Using a Binder for Flexible Writing Systems
Binder systems are good for two broad writing categories. The first is writing down raw, unfiltered feelings. The second is flexibly organizing infomration.
I prefer to work through my thoughts in writing. I have been journaling since I was in elementary school with a small, pink notebook that was secured with a physical lock and key, but I started journaling more seriously in the summer of 2019 during my graduate program. I began with digital journling, just tapping daily thoughts on my phone with the DayOne app. There, I felt protected by the end-to-end encryption and would write about anything that weighed on my mind. Converting to an analog-first system, my journaling had become more censored. I would carefully choose my wording and expression as to not offend the hypothetical person that may happen upon my journals. I tempered this fear by placing a warning in the front of my journals, a disclaimer of sorts. It reads: the words here are for the author and only the author. If you read these words and feel offended, it is your own damn fault. This little message is something that I picked up from journaling subreddits, running and signing waivers to stay on the designated trail and such. The warning that I wrote in my notebooks helped some, but I think what helps the most is journaling in a way that feels more flexible and less permanent. One of the simplest ways for me to do this is journaling in a binder.

When I journal on loose pages instead of bound ones, I don’t feel so bound to the words. I journal to process my thoughts, particularly with early morning pages. The words on those pages are not always pleasant. Sometimes I myself don’t even want to see them again, and I certainly don’t want to carry them around with me. With a binder system, I don’t have to. The pages are detachable. They can be archived or tossed out without damaging the binder (though I have yet to destroy any journaling pages). With a bound book, when I would write something that upset me, I would abandon the book, leaving the remaining empty pages. When I write something that upsets me in my binder, I simply archive the page. Fresh start, same binder system, and it’s lovely.
I also use binder systems to organize information, for notes, outlines and first drafts. When I write notes by hand, I like to be able to move the information around without having to rewrite it.

I have a lot of ideas. Many of them are bad, but a few of my ideas are good (or at least interesting).
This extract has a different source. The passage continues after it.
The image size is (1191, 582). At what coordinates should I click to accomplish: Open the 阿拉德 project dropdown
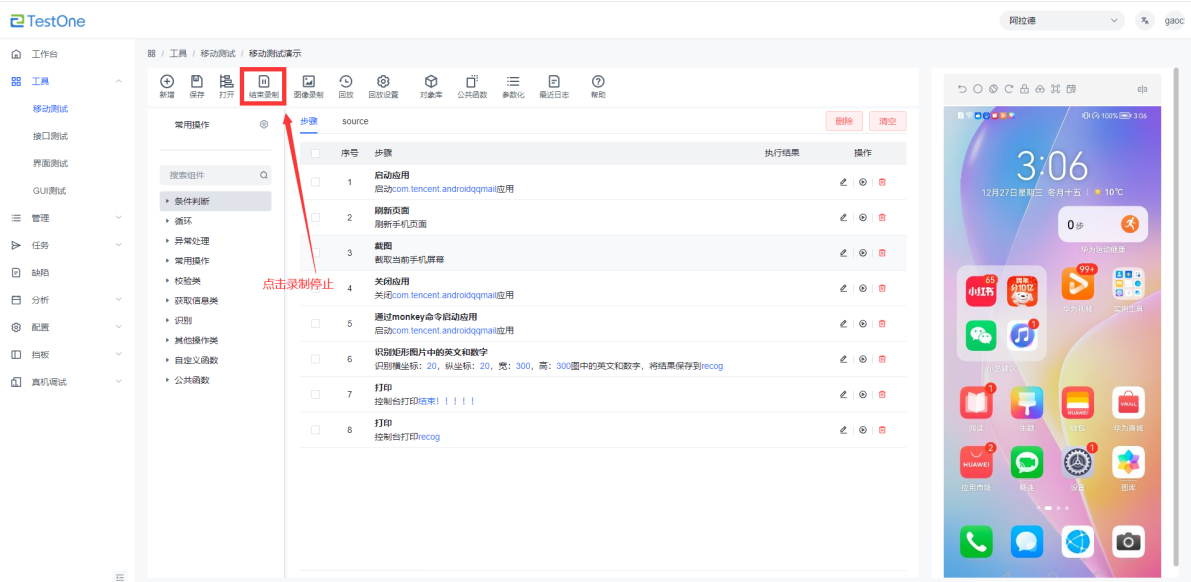pyautogui.click(x=1062, y=21)
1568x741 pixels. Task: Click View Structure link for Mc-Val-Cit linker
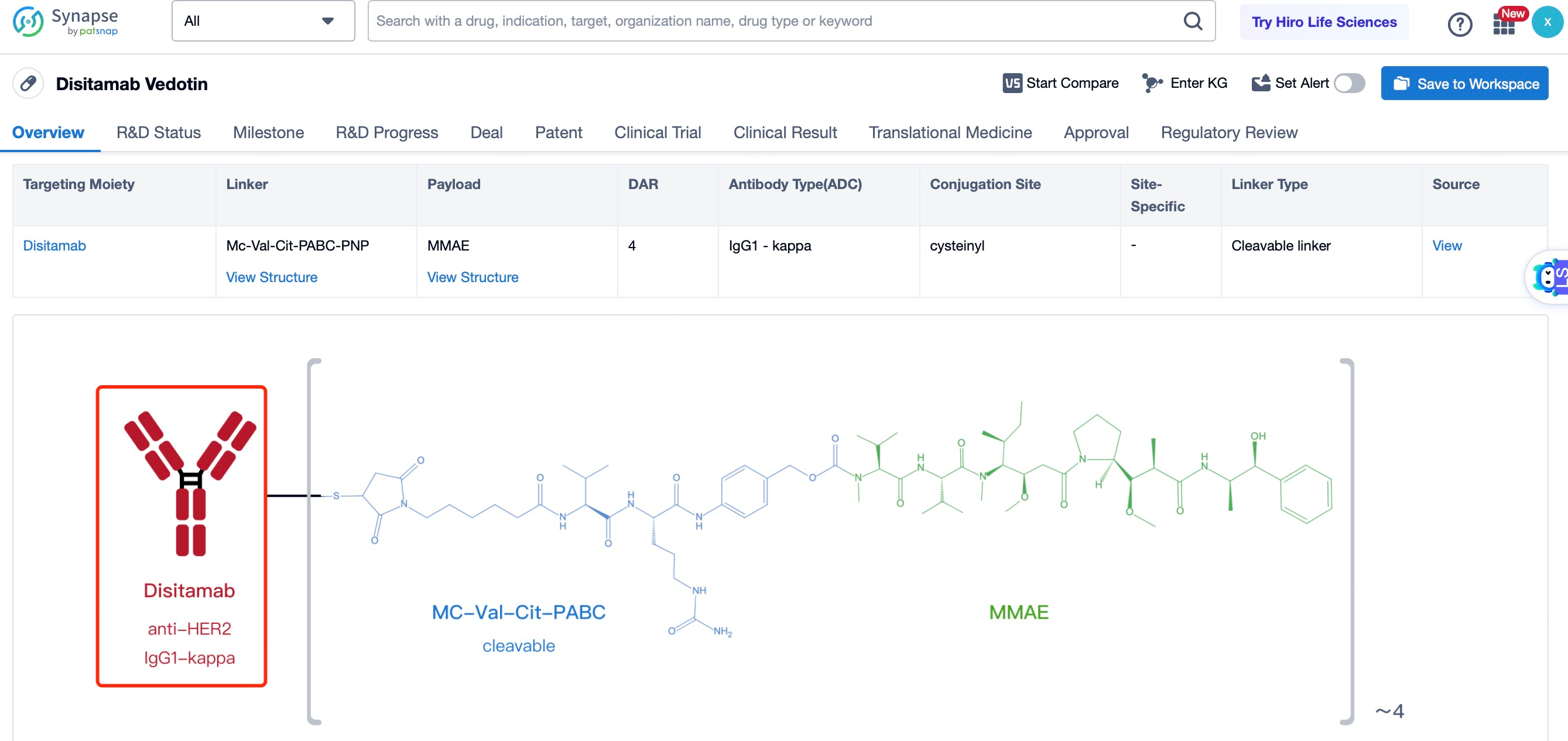tap(271, 277)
I write many of them down in a binder.
When I have an idea that I want to build on, I can move the pages around to keep all information related to that one idea in the same space. It may only take a page or two before I’m typing it up (to build onto it) or tossing it out (to make space for better ideas).
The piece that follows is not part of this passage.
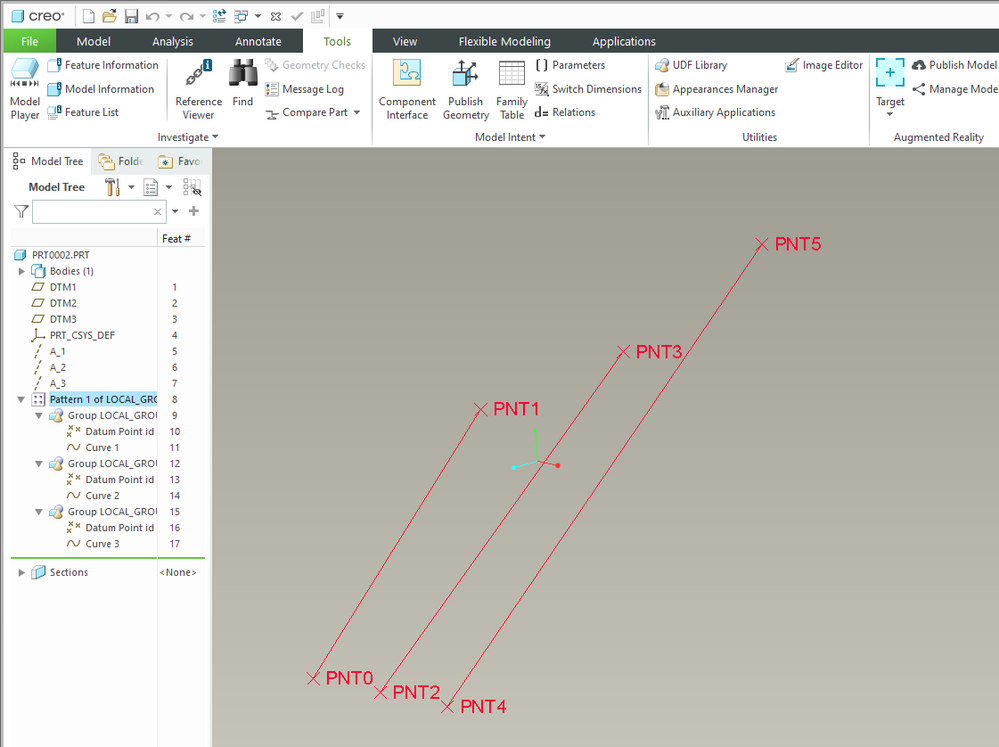
Task: Launch the Reference Viewer
Action: point(198,88)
In the past, I would dedicate full notebooks to single writing ideas, or I would try to section them using an index, bullet journal style. With the former, I would think too much about which notebooks to carry with me, or when the idea was no longer interesting to me, I would stop using the notebook (and feel guilty about it). With the latter, indexing felt too cumbersome and too chaotic. I wanted to be able to easily build on ideas, not thread them with handwritten links. So I stopped trying to use bound notebooks for free-flowing ideas. To focus and build onto ideas, binders work better (for me) than bound books.
Using a Bound Book for Chronological Information
I still enjoy a good bound notebook. Threadbound, square grid, A6, that has been my preference for the last several years.
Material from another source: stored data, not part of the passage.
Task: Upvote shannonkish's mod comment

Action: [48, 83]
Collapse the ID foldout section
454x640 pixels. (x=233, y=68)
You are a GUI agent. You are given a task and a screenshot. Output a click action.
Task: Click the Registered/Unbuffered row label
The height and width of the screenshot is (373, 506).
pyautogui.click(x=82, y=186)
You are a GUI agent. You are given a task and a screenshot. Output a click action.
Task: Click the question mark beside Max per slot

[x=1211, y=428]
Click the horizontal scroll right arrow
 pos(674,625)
These days, I use one bound notebook on a daily basis. It is a daily notebook that I use to track time, and it is a notebook that I had sworn off a couple of years ago: the Midori Hibino.

I stopped using the Hibino in 2024 because I wrote almost everything there, planning, morning pages, and recapping my day with the timeline. As much as I would love to be a one-notebook person, I simply do not function that way. I need to compartmentalize ideas to focus on any one of them. Also, because my early morning journaling is not always writing that I want to casually revisit, I abandoned the book. After I moved to my second apartment in Manhattan in 2024, I rarely opened the notebook for the rest of that year.
In 2025, I realized I really missed a simple way to recap my day through time with little rewriting, preparation, or glowing screens. The layout of the Hibino offers that.
In a word, my daily bound book is for chronicling. I note the time when I wake up, write, run, work, and sleep. I also note other events of the day as they happen. The dated structure of this book helps me to concentrate on the events of the day, what I had planned, what happened, and a brief reflection about it. It gives me ample space to reflect on the present moment without ruminating on the distant past or planning for the hypothetical future. My bound notebook is a space for daily reflection that encourages me to focus on the present, and the present moment is often quite manageable.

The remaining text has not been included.